> WHAT THE EXERCISE ASKS: Copy out all the entries word for word.

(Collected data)
· · ·

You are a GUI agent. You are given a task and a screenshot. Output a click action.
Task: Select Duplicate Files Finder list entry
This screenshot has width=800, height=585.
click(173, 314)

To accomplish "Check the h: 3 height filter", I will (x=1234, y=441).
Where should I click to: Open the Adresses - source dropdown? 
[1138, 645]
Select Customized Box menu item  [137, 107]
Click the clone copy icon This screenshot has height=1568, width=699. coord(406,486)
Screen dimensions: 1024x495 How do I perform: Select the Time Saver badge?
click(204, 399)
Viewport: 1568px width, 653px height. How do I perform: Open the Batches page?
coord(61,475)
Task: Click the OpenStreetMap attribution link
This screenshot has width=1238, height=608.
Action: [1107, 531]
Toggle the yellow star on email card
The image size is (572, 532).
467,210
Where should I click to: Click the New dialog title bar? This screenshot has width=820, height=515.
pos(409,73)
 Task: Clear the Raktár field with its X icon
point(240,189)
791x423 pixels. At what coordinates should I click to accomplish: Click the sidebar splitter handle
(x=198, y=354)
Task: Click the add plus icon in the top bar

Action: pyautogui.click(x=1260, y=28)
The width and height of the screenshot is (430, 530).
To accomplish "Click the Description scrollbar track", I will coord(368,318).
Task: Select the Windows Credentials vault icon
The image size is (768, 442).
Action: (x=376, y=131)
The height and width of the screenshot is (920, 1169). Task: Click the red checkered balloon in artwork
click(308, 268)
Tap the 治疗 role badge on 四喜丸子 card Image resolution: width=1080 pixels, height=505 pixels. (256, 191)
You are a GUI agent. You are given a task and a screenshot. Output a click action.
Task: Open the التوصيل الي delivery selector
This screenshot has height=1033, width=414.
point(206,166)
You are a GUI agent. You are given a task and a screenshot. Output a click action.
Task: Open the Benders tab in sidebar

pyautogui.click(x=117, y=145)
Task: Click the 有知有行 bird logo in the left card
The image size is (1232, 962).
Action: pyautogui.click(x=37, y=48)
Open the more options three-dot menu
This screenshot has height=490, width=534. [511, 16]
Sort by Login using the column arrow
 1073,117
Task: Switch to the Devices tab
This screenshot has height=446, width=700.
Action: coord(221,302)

· · ·

> TASK ANSWER:
You are a GUI agent. You are given a task and a screenshot. Output a click action.
Task: Select Duplicate Files Finder list entry
This screenshot has width=800, height=585.
click(173, 314)

To accomplish "Check the h: 3 height filter", I will (x=1234, y=441).
Where should I click to: Open the Adresses - source dropdown? 
[1138, 645]
Select Customized Box menu item  [137, 107]
Click the clone copy icon This screenshot has height=1568, width=699. coord(406,486)
Screen dimensions: 1024x495 How do I perform: Select the Time Saver badge?
click(204, 399)
Viewport: 1568px width, 653px height. How do I perform: Open the Batches page?
coord(61,475)
Task: Click the OpenStreetMap attribution link
This screenshot has width=1238, height=608.
Action: [1107, 531]
Toggle the yellow star on email card
The image size is (572, 532).
467,210
Where should I click to: Click the New dialog title bar? This screenshot has width=820, height=515.
pos(409,73)
 Task: Clear the Raktár field with its X icon
point(240,189)
791x423 pixels. At what coordinates should I click to accomplish: Click the sidebar splitter handle
(x=198, y=354)
Task: Click the add plus icon in the top bar

Action: pyautogui.click(x=1260, y=28)
The width and height of the screenshot is (430, 530).
To accomplish "Click the Description scrollbar track", I will coord(368,318).
Task: Select the Windows Credentials vault icon
The image size is (768, 442).
Action: (x=376, y=131)
The height and width of the screenshot is (920, 1169). Task: Click the red checkered balloon in artwork
click(308, 268)
Tap the 治疗 role badge on 四喜丸子 card Image resolution: width=1080 pixels, height=505 pixels. (256, 191)
You are a GUI agent. You are given a task and a screenshot. Output a click action.
Task: Open the التوصيل الي delivery selector
This screenshot has height=1033, width=414.
point(206,166)
You are a GUI agent. You are given a task and a screenshot. Output a click action.
Task: Open the Benders tab in sidebar

pyautogui.click(x=117, y=145)
Task: Click the 有知有行 bird logo in the left card
The image size is (1232, 962).
Action: pyautogui.click(x=37, y=48)
Open the more options three-dot menu
This screenshot has height=490, width=534. [511, 16]
Sort by Login using the column arrow
 1073,117
Task: Switch to the Devices tab
This screenshot has height=446, width=700.
Action: coord(221,302)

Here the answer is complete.